The rest of our updated cast for The Strain includes Goodweather as Jonathan Harker, while his divorced wife Kelly takes up the role of Lucy Westenra (which definitely gives away what befalls her). Goodweather's other lady friend, Nora Martinez, could be said to be Mina, the huge Russian rat exterminator Vasiliy Fet is a good stand in for Dr. Steward what with his methodological killing of the vampires (along with his role as something of a son to Setrakian, not unlike the relationship between Van Helsing and Seward), and lastly, to fulfill the role of Quincey Morris, the hotheaded American cowboy, is Augustin Elizalde, a Mexican gangster who goes by the nickname of Gus. 

In my mind, the parallels to Dracula are more than just the roles that the characters fulfill - the story itself speaks to the wonders of modern technology and how it can be used to overcome the fears of the past. The new inventions of the telegraph, which allowed people to communicate over vast distances, and the steam engine that gave the ability to transport people over hundreds of miles. These things and more are used to combat and work against the monster, who is trapped in the workings of the past (Dracula favors ships over steam engines, allowing the intrepid heroes to catch up and eventually slay him). In The Strain, ultraviolet lights and silver swords allow for both the protection of the living and the quick dispatching of the undead.
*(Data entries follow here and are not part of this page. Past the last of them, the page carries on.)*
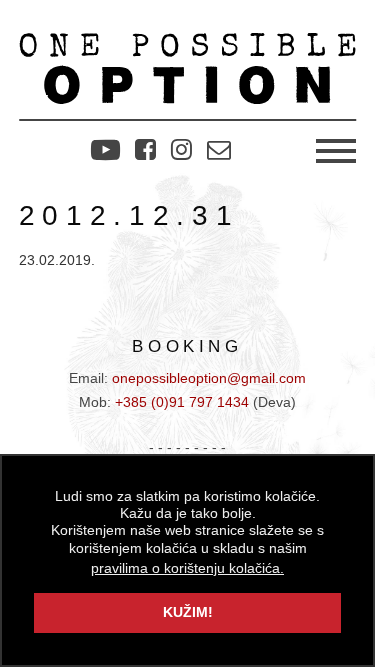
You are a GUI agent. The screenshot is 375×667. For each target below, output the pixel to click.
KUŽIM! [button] (188, 612)
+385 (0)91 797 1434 (182, 402)
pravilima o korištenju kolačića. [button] (187, 568)
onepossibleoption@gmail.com (209, 378)
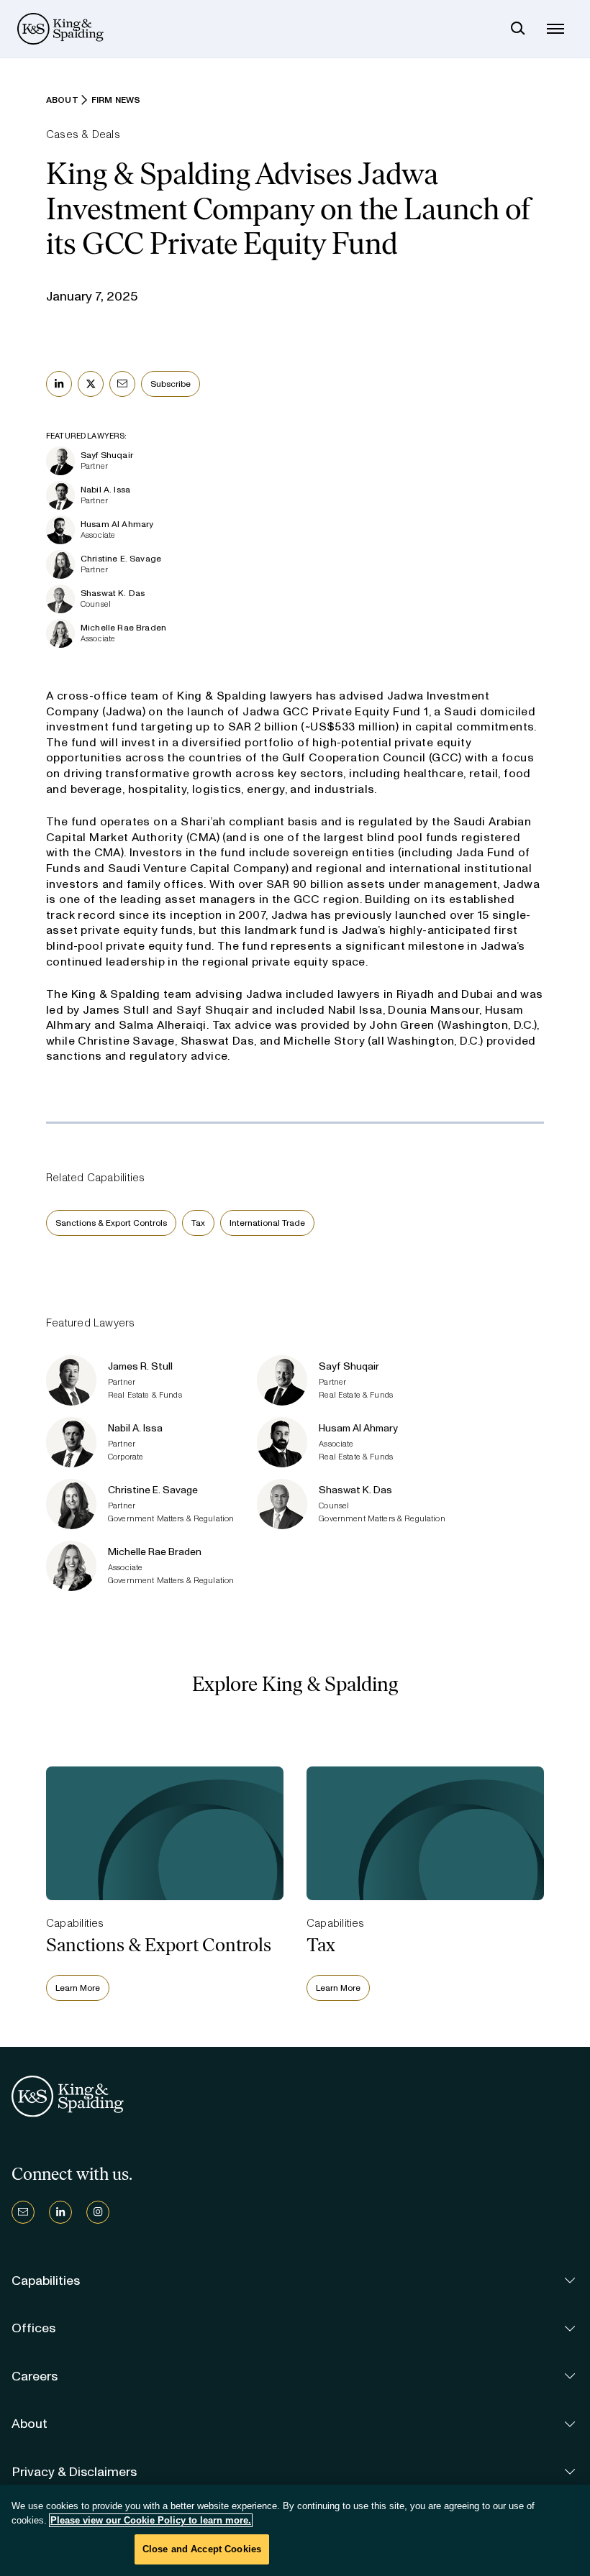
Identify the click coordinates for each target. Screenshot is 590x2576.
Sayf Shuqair (107, 455)
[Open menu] (555, 29)
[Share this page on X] (91, 384)
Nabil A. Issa (105, 490)
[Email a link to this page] (122, 384)
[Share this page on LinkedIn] (59, 384)
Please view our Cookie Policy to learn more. (150, 2520)
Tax (198, 1223)
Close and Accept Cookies (201, 2549)
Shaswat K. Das (113, 593)
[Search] (518, 28)
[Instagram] (97, 2212)
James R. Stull (140, 1366)
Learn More (77, 1988)
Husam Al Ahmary (117, 524)
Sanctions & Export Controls (111, 1223)
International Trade (267, 1223)
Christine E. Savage (121, 559)
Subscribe (170, 384)
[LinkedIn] (60, 2212)
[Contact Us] (23, 2212)
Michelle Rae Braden (123, 628)
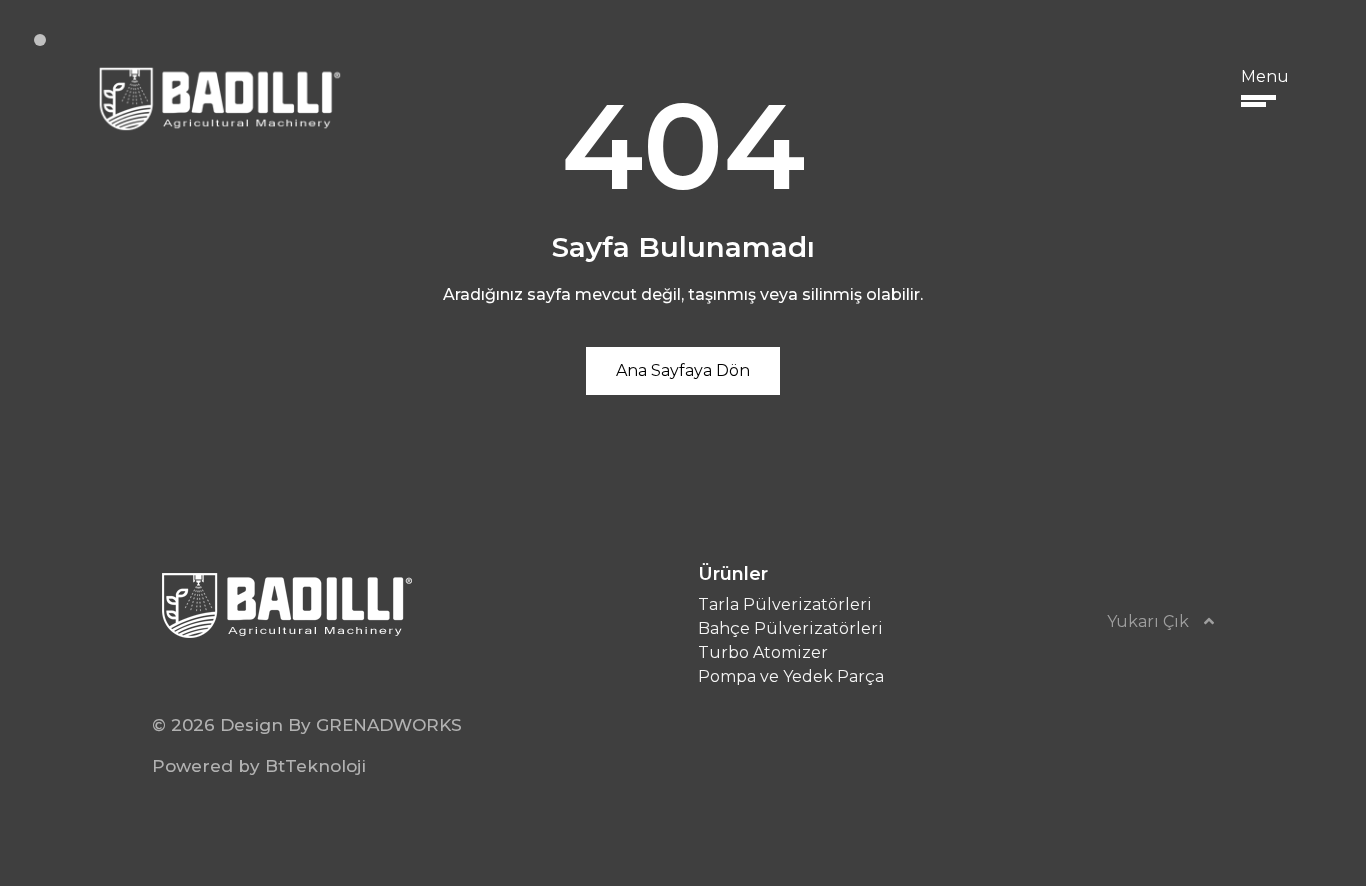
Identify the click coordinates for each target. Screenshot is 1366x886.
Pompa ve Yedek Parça (791, 676)
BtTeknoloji (315, 766)
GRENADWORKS (389, 725)
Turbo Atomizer (763, 652)
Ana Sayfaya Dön (683, 370)
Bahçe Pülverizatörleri (790, 628)
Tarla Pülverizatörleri (785, 604)
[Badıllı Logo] (217, 97)
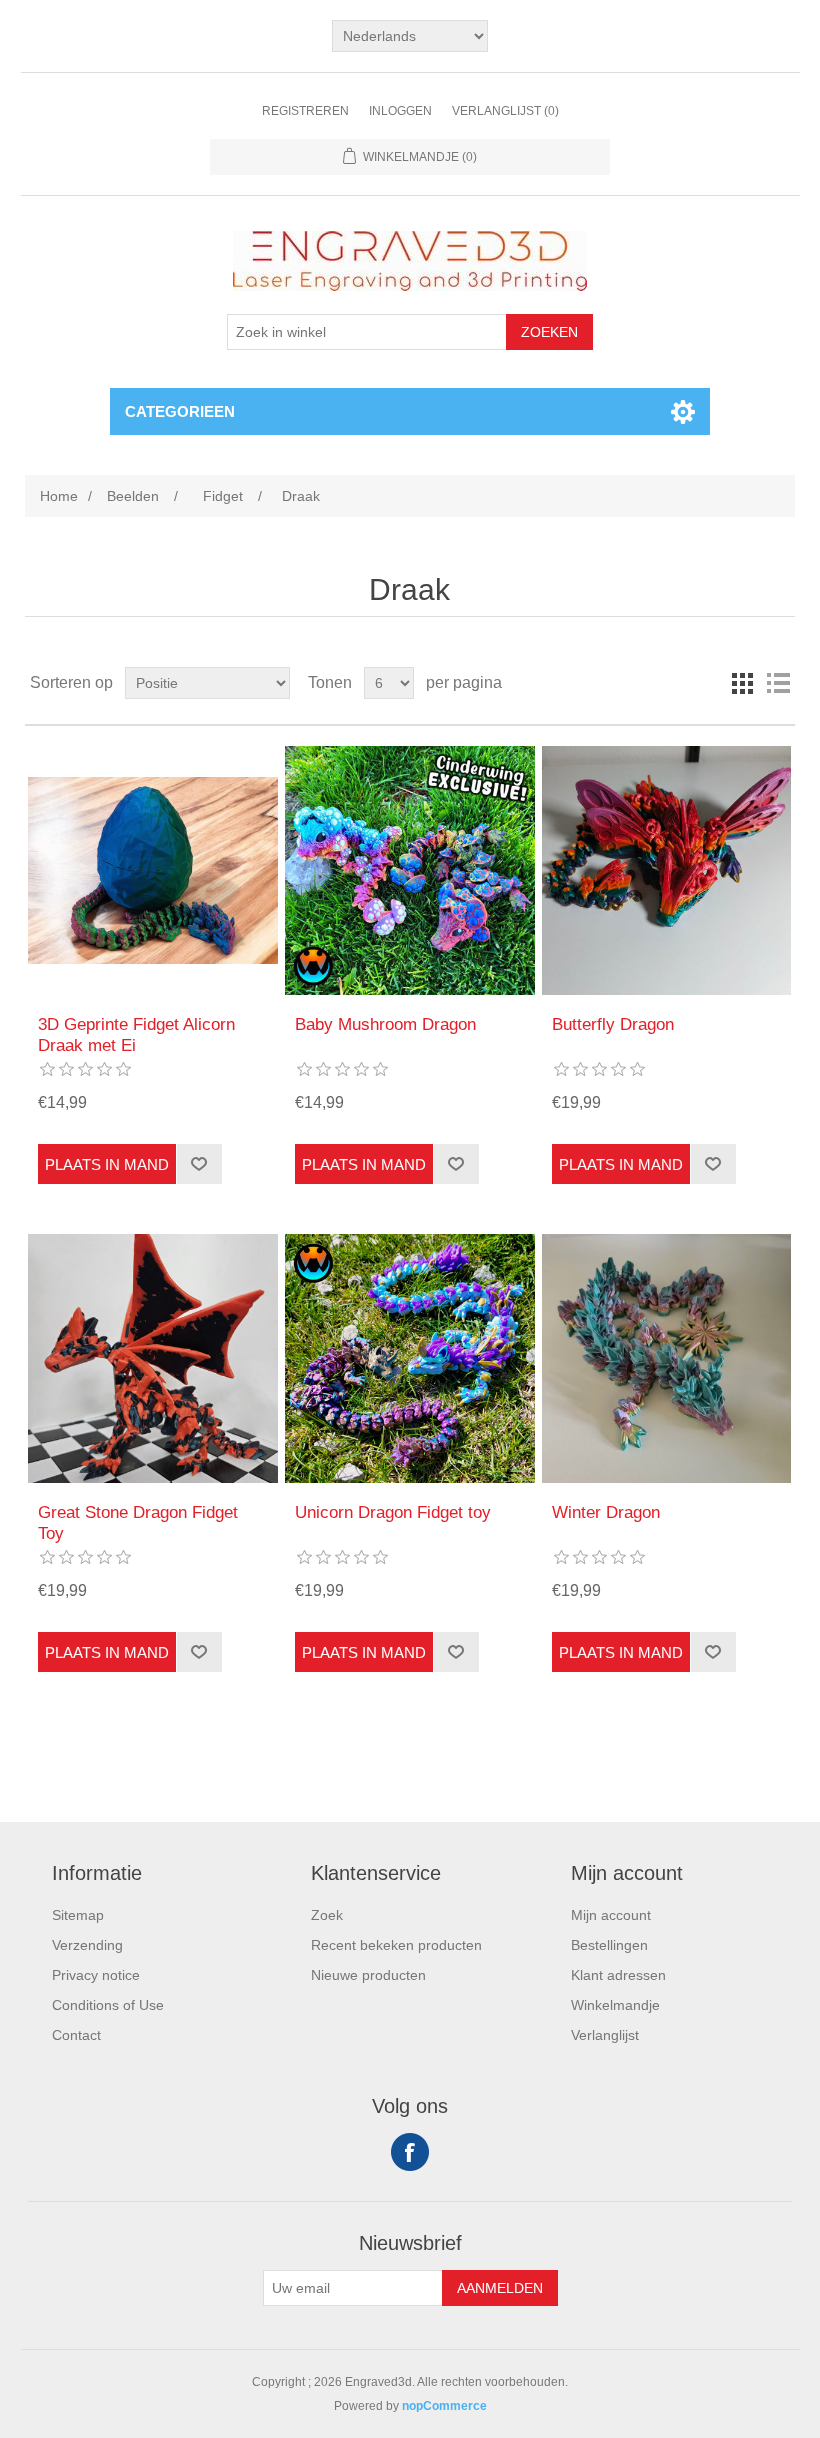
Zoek (327, 1915)
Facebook (410, 2152)
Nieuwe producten (368, 1975)
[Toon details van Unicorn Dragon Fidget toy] (409, 1358)
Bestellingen (609, 1945)
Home (59, 496)
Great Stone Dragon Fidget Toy (138, 1522)
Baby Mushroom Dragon (385, 1024)
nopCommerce (444, 2406)
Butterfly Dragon (613, 1024)
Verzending (87, 1945)
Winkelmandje (615, 2005)
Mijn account (611, 1915)
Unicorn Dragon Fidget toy (393, 1512)
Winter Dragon (606, 1512)
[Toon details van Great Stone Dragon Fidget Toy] (152, 1358)
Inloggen (400, 111)
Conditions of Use (108, 2005)
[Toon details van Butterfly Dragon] (666, 870)
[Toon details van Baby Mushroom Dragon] (409, 870)
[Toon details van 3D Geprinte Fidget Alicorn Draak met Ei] (152, 870)
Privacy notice (96, 1975)
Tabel (742, 683)
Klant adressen (618, 1975)
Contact (76, 2035)
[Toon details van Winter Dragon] (666, 1358)
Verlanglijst (605, 2035)
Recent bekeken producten (396, 1945)
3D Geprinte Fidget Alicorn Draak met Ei (136, 1034)
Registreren (305, 111)
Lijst (778, 683)
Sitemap (78, 1915)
I'm sure these are only a few of the similarities between the two books, but I absolutely love what Hogan and Guillermo have done here. Not only have they given many nods to a classic work of fiction, but they've updated and remade it for modern times in the way that any remake should be done - not word for word (or frame for frame), but instead looked at from a different angle. I'm definitely excited to continue the series and see if the similarities hold up, and that the storytelling remains strong.